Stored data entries
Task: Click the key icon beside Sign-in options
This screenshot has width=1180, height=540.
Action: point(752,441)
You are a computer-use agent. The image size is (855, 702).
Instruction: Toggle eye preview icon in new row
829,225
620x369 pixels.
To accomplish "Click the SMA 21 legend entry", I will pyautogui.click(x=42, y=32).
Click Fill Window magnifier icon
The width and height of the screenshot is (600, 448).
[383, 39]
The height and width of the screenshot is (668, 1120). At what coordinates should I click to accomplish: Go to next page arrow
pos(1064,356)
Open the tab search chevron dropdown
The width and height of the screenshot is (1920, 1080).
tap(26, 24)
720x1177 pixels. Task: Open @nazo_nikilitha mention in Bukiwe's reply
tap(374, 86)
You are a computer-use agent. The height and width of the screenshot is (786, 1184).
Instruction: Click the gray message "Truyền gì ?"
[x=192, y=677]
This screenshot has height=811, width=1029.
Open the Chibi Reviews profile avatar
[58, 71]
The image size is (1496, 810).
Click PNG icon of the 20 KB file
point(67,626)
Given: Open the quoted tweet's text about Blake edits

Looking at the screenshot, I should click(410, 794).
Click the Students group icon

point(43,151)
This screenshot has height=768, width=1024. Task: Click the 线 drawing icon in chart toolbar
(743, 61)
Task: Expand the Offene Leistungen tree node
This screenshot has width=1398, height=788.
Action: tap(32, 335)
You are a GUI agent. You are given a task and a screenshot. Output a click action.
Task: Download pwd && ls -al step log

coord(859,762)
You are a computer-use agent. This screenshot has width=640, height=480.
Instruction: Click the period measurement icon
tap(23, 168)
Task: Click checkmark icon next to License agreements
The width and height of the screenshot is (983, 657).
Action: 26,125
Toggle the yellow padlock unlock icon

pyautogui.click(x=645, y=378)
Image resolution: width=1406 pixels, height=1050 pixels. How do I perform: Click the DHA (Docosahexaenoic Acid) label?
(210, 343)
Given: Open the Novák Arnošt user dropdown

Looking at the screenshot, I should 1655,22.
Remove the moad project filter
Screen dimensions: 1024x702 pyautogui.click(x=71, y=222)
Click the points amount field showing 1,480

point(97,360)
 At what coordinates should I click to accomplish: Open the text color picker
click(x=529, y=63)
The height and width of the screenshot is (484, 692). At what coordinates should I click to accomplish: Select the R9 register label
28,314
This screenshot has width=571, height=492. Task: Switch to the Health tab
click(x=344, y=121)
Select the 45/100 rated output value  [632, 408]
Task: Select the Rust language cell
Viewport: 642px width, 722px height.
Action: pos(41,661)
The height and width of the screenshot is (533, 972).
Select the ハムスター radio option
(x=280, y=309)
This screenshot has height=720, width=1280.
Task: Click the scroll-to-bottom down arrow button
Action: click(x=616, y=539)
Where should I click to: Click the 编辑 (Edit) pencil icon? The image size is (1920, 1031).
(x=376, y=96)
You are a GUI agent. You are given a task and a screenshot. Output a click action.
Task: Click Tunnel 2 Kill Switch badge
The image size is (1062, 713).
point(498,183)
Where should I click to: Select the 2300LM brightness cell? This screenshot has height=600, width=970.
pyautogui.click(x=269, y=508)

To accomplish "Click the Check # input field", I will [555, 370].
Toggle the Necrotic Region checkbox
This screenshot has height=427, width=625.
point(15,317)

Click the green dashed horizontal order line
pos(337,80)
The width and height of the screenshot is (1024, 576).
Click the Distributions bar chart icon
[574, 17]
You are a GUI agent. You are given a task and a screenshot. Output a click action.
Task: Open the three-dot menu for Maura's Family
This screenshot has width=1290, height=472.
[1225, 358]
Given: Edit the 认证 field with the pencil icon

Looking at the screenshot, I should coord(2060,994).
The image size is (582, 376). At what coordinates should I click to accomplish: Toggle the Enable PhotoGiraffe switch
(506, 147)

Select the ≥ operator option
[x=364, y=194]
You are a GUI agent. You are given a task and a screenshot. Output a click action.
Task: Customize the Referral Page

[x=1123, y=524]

Exercise instructions:
Revise the data above by replacing every occurrence of "computer-use agent" with "desktop assistant", and leave everything else unchanged.

Task response:
Task: Click the key icon beside Sign-in options
This screenshot has width=1180, height=540.
Action: point(752,441)
You are a desktop assistant. The image size is (855, 702).
Instruction: Toggle eye preview icon in new row
829,225
620x369 pixels.
To accomplish "Click the SMA 21 legend entry", I will pyautogui.click(x=42, y=32).
Click Fill Window magnifier icon
The width and height of the screenshot is (600, 448).
[383, 39]
The height and width of the screenshot is (668, 1120). At what coordinates should I click to accomplish: Go to next page arrow
pos(1064,356)
Open the tab search chevron dropdown
The width and height of the screenshot is (1920, 1080).
tap(26, 24)
720x1177 pixels. Task: Open @nazo_nikilitha mention in Bukiwe's reply
tap(374, 86)
You are a desktop assistant. The height and width of the screenshot is (786, 1184).
Instruction: Click the gray message "Truyền gì ?"
[x=192, y=677]
This screenshot has height=811, width=1029.
Open the Chibi Reviews profile avatar
[58, 71]
The image size is (1496, 810).
Click PNG icon of the 20 KB file
point(67,626)
Given: Open the quoted tweet's text about Blake edits

Looking at the screenshot, I should click(410, 794).
Click the Students group icon

point(43,151)
This screenshot has height=768, width=1024. Task: Click the 线 drawing icon in chart toolbar
(743, 61)
Task: Expand the Offene Leistungen tree node
This screenshot has width=1398, height=788.
Action: tap(32, 335)
You are a GUI agent. You are given a task and a screenshot. Output a click action.
Task: Download pwd && ls -al step log

coord(859,762)
You are a desktop assistant. This screenshot has width=640, height=480.
Instruction: Click the period measurement icon
tap(23, 168)
Task: Click checkmark icon next to License agreements
The width and height of the screenshot is (983, 657).
Action: 26,125
Toggle the yellow padlock unlock icon

pyautogui.click(x=645, y=378)
Image resolution: width=1406 pixels, height=1050 pixels. How do I perform: Click the DHA (Docosahexaenoic Acid) label?
(210, 343)
Given: Open the Novák Arnošt user dropdown

Looking at the screenshot, I should 1655,22.
Remove the moad project filter
Screen dimensions: 1024x702 pyautogui.click(x=71, y=222)
Click the points amount field showing 1,480

point(97,360)
 At what coordinates should I click to accomplish: Open the text color picker
click(x=529, y=63)
The height and width of the screenshot is (484, 692). At what coordinates should I click to accomplish: Select the R9 register label
28,314
This screenshot has width=571, height=492. Task: Switch to the Health tab
click(x=344, y=121)
Select the 45/100 rated output value  [632, 408]
Task: Select the Rust language cell
Viewport: 642px width, 722px height.
Action: pos(41,661)
The height and width of the screenshot is (533, 972).
Select the ハムスター radio option
(x=280, y=309)
This screenshot has height=720, width=1280.
Task: Click the scroll-to-bottom down arrow button
Action: click(x=616, y=539)
Where should I click to: Click the 编辑 (Edit) pencil icon? The image size is (1920, 1031).
(x=376, y=96)
You are a GUI agent. You are given a task and a screenshot. Output a click action.
Task: Click Tunnel 2 Kill Switch badge
The image size is (1062, 713).
point(498,183)
Where should I click to: Select the 2300LM brightness cell? This screenshot has height=600, width=970.
pyautogui.click(x=269, y=508)

To accomplish "Click the Check # input field", I will [555, 370].
Toggle the Necrotic Region checkbox
This screenshot has height=427, width=625.
point(15,317)

Click the green dashed horizontal order line
pos(337,80)
The width and height of the screenshot is (1024, 576).
Click the Distributions bar chart icon
[574, 17]
You are a GUI agent. You are given a task and a screenshot. Output a click action.
Task: Open the three-dot menu for Maura's Family
This screenshot has width=1290, height=472.
[1225, 358]
Given: Edit the 认证 field with the pencil icon

Looking at the screenshot, I should coord(2060,994).
The image size is (582, 376). At what coordinates should I click to accomplish: Toggle the Enable PhotoGiraffe switch
(506, 147)

Select the ≥ operator option
[x=364, y=194]
You are a GUI agent. You are given a task and a screenshot. Output a click action.
Task: Customize the Referral Page

[x=1123, y=524]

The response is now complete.